Exercise details: Copy out the stretch of entries from the line containing "Locate an element on the screen. Image" through the end of the entries, both ends included, reproducing each line without changes. Leave the pictures out of your copy.

Data to process:
---*---

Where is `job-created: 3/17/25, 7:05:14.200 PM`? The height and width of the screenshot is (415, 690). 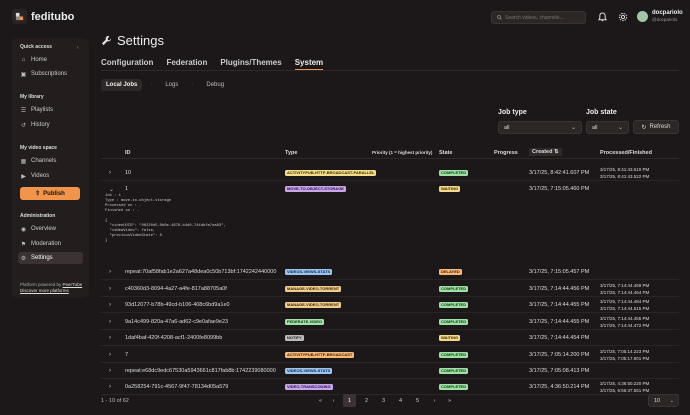
job-created: 3/17/25, 7:05:14.200 PM is located at coordinates (560, 355).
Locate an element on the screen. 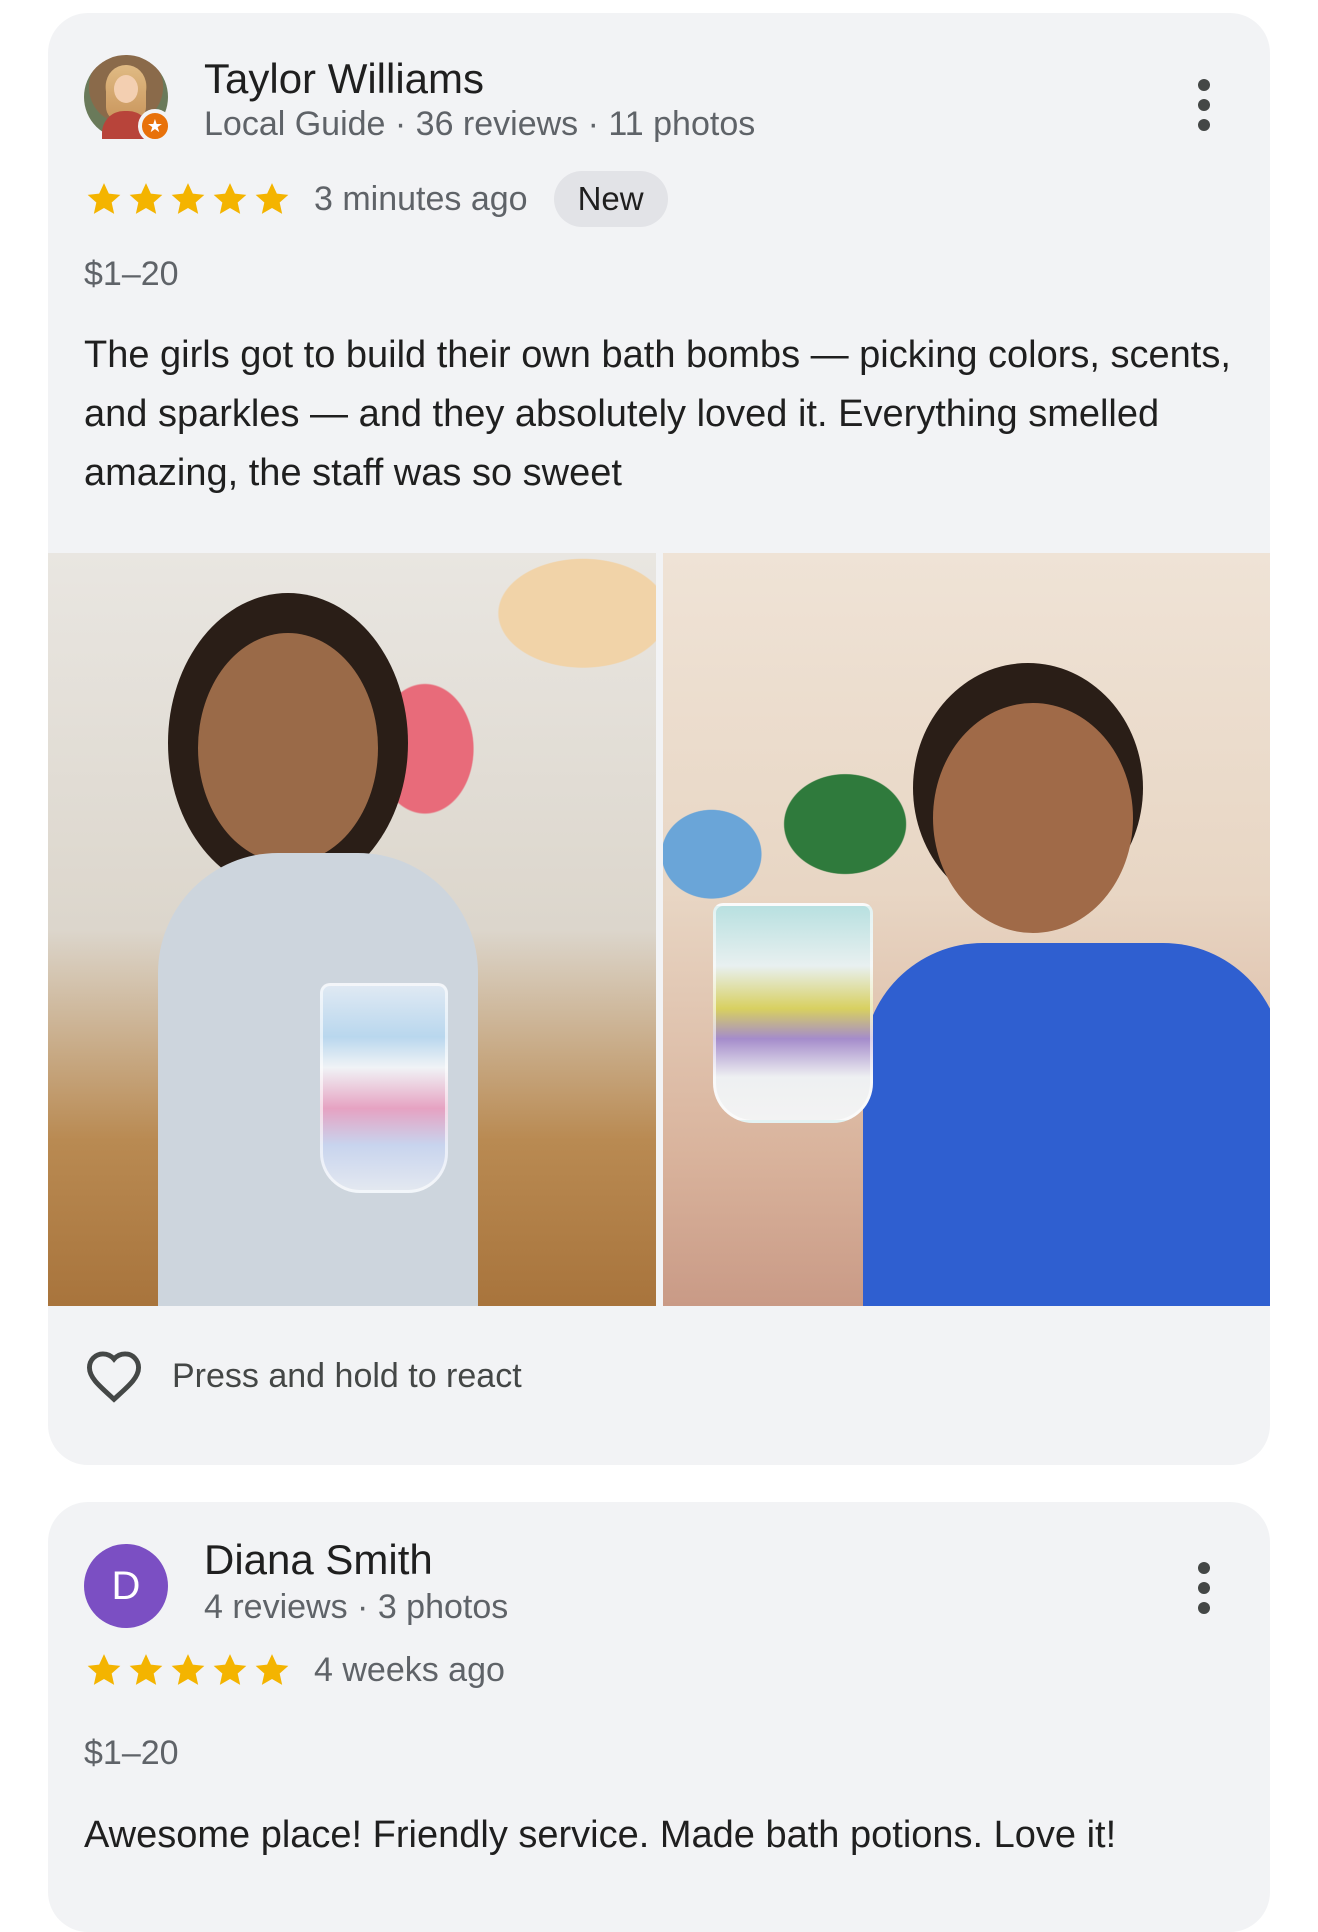  react-button: Press and hold to react is located at coordinates (303, 1376).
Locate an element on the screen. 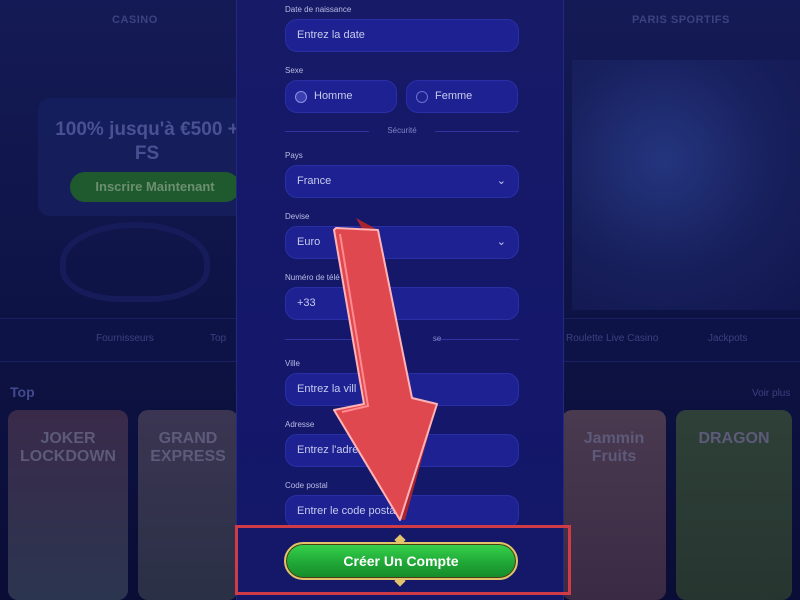  gender-option-male: Homme is located at coordinates (341, 96).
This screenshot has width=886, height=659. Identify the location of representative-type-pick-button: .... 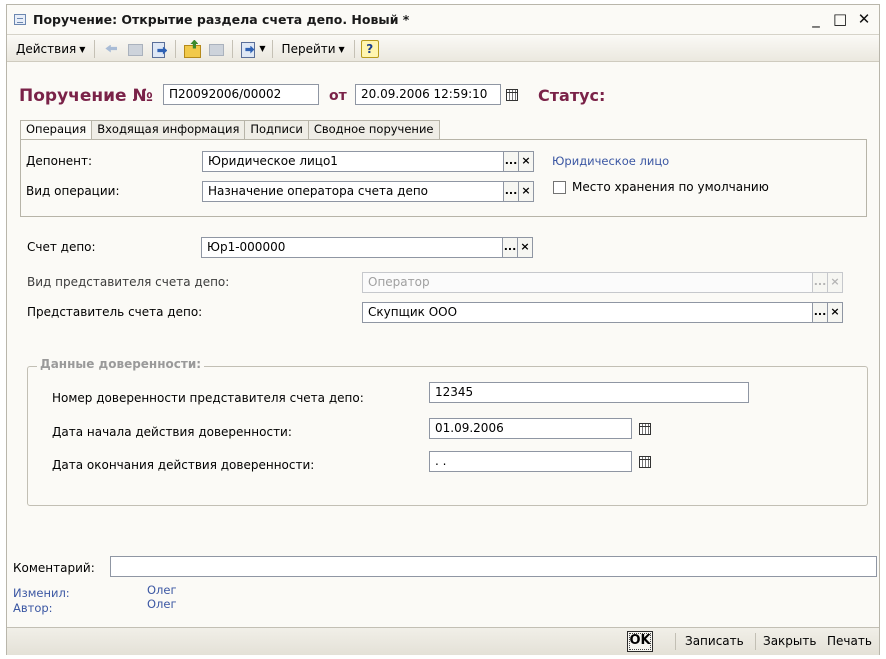
(820, 282).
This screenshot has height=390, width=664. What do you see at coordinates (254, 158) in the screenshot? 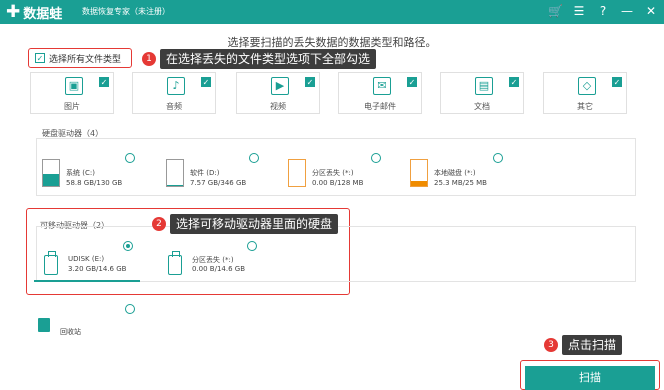
I see `drive-d-radio` at bounding box center [254, 158].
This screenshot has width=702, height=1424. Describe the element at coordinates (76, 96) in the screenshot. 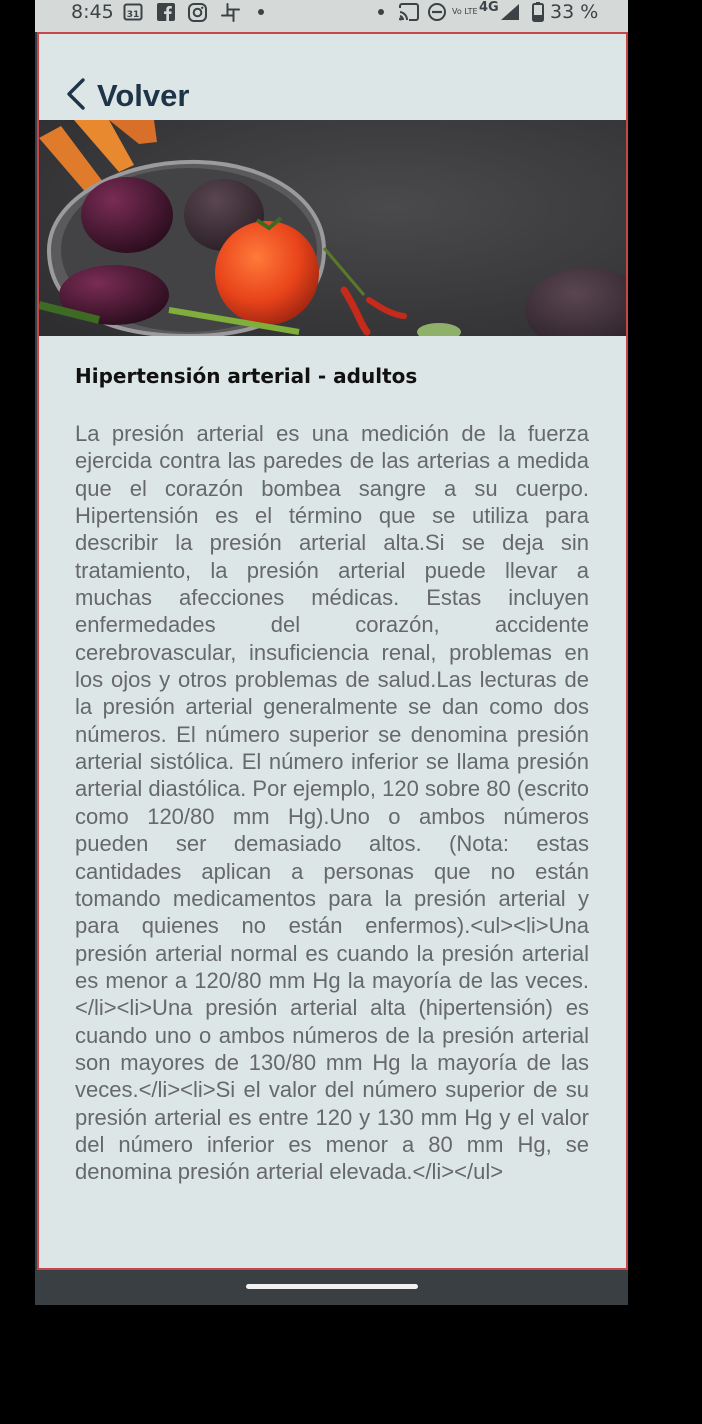

I see `chevron-left-icon` at that location.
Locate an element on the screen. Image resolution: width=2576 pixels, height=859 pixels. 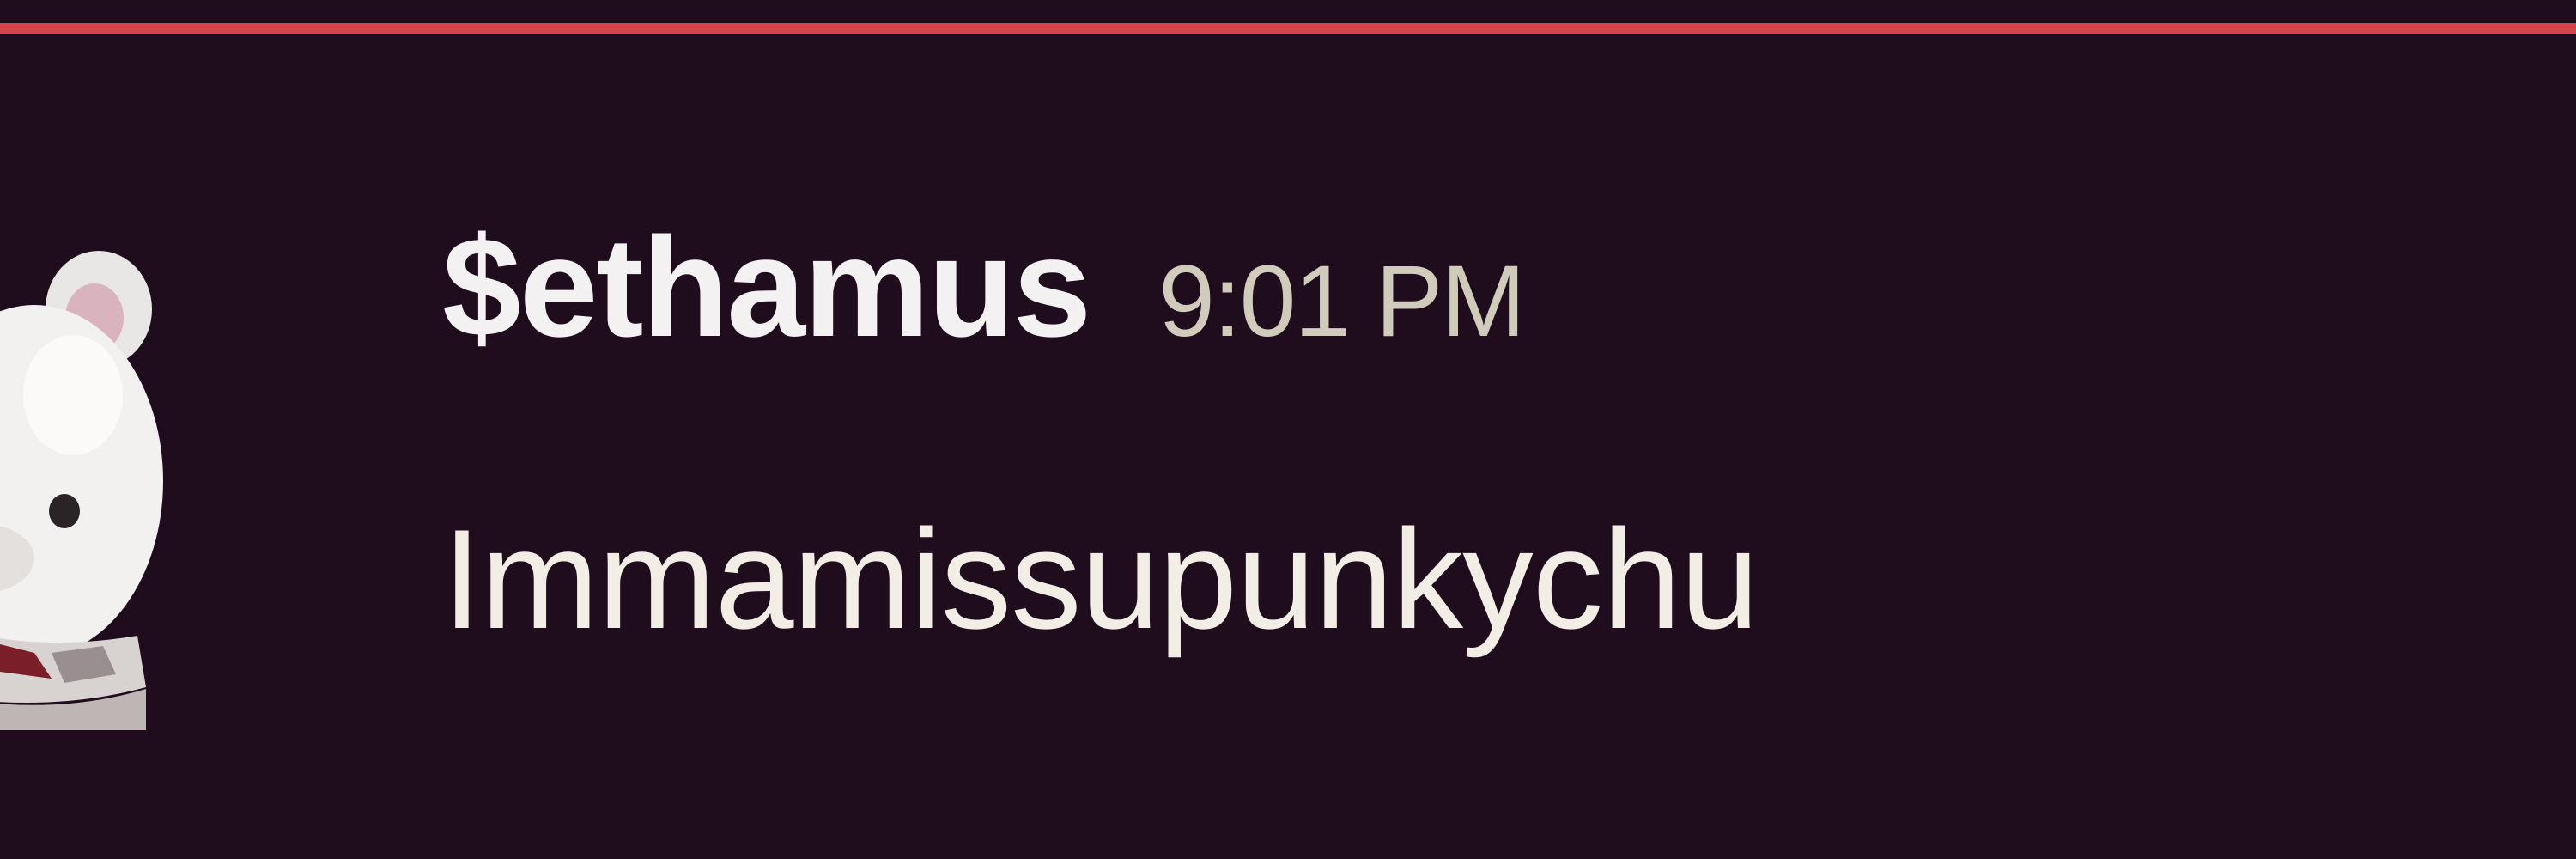
avatar is located at coordinates (82, 490).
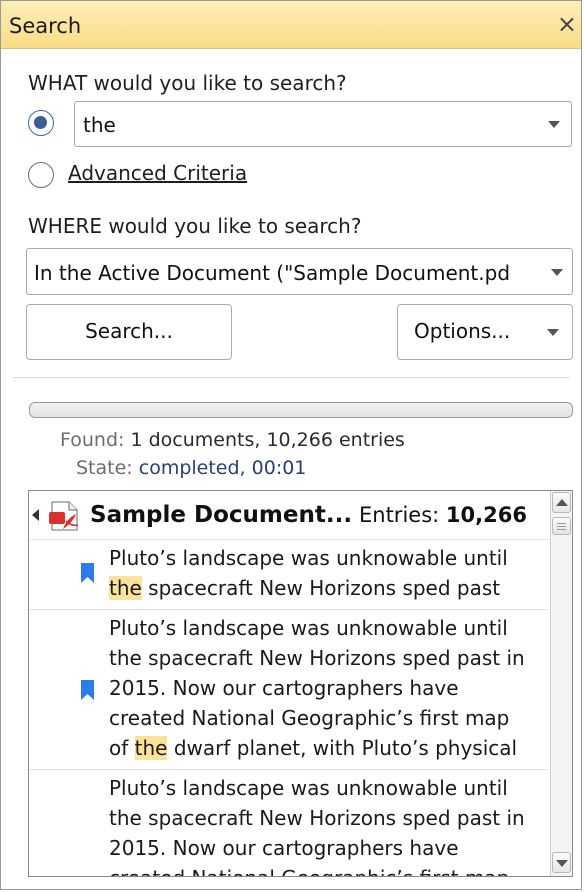 This screenshot has width=584, height=892. What do you see at coordinates (158, 173) in the screenshot?
I see `advanced-criteria-link: Advanced Criteria` at bounding box center [158, 173].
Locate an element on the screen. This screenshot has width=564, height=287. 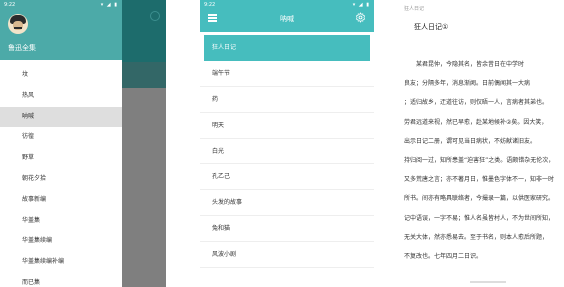
drawer-item: 而已集 is located at coordinates (61, 280).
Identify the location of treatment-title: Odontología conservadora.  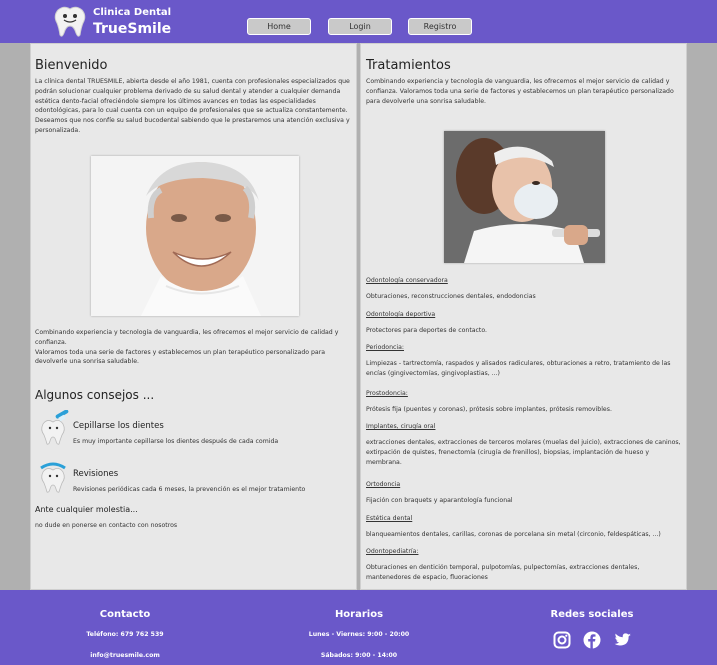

---*---

Answer to this exercise:
Locate an element on the screen. Image resolution: width=2576 pixels, height=859 pixels. 
avatar is located at coordinates (82, 490).
 This screenshot has width=584, height=892. What do you see at coordinates (158, 173) in the screenshot?
I see `advanced-criteria-link: Advanced Criteria` at bounding box center [158, 173].
Locate an element on the screen. This screenshot has width=564, height=287. 
drawer-item: 而已集 is located at coordinates (61, 280).
Identify the location of treatment-title: Odontología conservadora.  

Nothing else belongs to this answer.